Phillips County Courthouse



Here is another building I mentioned earlier this spring, wondering about what happened in the 25 years since I was last in Malta. The courthouse has not been past over for a new building. It is in good shape but you wish they had not added the vines. If unchecked the vines will soon cover the facade and they will eat away on the brick. The real casualty in Malta is the former Carnegie Library, now abandoned and wilting away. Losing that fine neoclassical building will leave a big hole in the town’s heritage fabric.

Ghost towns on Montana’s Soo Line Corridor



I discovered years ago that few Montanans, not to mention Canadians, recognized that the Canada-based Soo Line had extended a spur into northeast Montana in the early 20th century. Some of the towns created in the wake of the railroad remain but most are gone, marked as a spot on the state map but really they are only towns in people’s memories. The state historic preservation office 20 years ago placed Comertown on the National Register. The next town west , Dooley (shown here) is another worthy candidate. In 2005 residents past (and present?) placed a large boulder to mark the town, etching buildings and dates for posterity. Or so they thought. The etchings are already going faint in the harsh wind blown plains. The church remains–but for how much longer?

Listening at Camp Fortunate, 2012



So many of the blogs in the last 3 weeks have spoken of looking and seeing change over a generation.
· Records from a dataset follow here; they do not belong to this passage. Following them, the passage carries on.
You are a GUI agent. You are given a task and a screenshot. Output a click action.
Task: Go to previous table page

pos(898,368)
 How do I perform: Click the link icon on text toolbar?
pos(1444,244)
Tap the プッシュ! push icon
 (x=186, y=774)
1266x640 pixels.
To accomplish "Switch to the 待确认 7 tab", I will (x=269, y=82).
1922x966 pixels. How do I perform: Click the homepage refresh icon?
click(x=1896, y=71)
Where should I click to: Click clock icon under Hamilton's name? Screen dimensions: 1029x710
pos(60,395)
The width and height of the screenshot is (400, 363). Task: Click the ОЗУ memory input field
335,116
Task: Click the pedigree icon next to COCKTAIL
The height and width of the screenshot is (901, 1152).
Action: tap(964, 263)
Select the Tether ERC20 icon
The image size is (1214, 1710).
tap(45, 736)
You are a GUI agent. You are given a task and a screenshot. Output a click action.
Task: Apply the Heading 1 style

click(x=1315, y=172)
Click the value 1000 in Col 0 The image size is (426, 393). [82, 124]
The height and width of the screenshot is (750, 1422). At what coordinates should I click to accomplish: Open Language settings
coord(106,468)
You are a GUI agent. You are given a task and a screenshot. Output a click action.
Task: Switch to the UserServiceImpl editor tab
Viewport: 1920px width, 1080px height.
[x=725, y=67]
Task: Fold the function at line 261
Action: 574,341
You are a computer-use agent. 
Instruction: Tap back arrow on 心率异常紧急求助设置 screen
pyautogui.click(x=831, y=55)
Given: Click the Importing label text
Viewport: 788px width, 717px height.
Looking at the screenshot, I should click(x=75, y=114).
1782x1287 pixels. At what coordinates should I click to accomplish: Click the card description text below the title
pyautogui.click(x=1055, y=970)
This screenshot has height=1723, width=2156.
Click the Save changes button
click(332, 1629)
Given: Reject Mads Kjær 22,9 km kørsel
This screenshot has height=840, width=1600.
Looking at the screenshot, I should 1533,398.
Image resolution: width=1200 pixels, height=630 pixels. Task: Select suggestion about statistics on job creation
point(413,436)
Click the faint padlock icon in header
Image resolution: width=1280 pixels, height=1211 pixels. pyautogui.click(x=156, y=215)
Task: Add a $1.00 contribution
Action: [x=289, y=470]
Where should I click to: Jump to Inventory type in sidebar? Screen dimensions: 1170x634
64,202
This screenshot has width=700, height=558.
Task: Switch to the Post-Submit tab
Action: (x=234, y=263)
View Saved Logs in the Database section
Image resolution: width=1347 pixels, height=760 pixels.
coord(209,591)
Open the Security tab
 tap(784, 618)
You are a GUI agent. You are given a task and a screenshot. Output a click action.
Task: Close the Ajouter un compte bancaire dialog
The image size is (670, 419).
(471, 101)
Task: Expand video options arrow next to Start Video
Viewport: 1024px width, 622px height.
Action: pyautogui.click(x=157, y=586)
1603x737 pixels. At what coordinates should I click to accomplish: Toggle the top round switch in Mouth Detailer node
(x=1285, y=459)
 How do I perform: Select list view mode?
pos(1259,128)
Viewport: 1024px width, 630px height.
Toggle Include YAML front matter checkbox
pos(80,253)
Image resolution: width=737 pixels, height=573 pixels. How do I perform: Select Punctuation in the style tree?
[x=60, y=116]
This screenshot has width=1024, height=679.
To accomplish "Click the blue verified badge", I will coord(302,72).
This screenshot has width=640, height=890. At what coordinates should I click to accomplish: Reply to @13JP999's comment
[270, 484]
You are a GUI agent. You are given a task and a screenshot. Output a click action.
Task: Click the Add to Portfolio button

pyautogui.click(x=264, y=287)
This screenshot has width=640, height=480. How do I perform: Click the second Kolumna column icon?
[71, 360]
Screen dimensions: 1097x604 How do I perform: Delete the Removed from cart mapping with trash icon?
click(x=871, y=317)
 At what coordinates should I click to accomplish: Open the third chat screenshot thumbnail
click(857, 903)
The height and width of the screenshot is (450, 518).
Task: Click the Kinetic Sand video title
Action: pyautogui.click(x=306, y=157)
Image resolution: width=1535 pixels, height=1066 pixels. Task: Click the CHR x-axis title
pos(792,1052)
But just as important as close viewing is close listening. The voices of Montana sound different from those of my native Tennessean but I often heard similar tales: themes of community, family challenge, opportunities lost and gained, the heavy hand of power be it capital or the federal presence, and the stories of the deeper past, called intangible by some but oh so tangible to those who touch it, feel it daily. The landscape loses meaning without the voices. The voices are lost without the landscape.

Ghosts Towns along the Hi-Line


Ghosts Towns along the Hi-Line

In 1984 I began my statewide fieldwork on the Hi-Line with Toole County being among the first stops. Here I encountered Devon, a town name that denotes rural beauty from Great Britain, but here along the Great Northern Railway and U.S. 2 it had become a forgotten place. I soon discovered that many other Devons existed in the region, and I talked about a good many of them in the “Travelers Companion to Montana History” book. Since that time, Don Baker has written “Ghost Towns of the Montana Prairie” that documents even more of these places. Three decades later, my basic question is: how many of these ghosts have now blown away leaving only scattered foundations behind? Those that remain are powerful physical documents of the Homesteading Era, which 100 years ago still held such hope and promise for the region.

Fort Owen 2012



Vast improvement in presentation and interpretation is a very clear trend that I found last year in the southwest corner of Montana. Fort Owen outside of Stevensville was one such place, here under the stewardship of the state. It was good to see improvement over 25 years but at the same time, the story at Fort Owen is BIG and nationally significant, I would claim. And the property today does not do justice to the park. Then there is the danger of development in and around Stevensville completely overwhelming the site. What will be the status of state historic sites and parks in northern Montana?

Then there is the personal side of exploring Montana’s historic landscape. My son Owen is named for this little but important place in a really big country.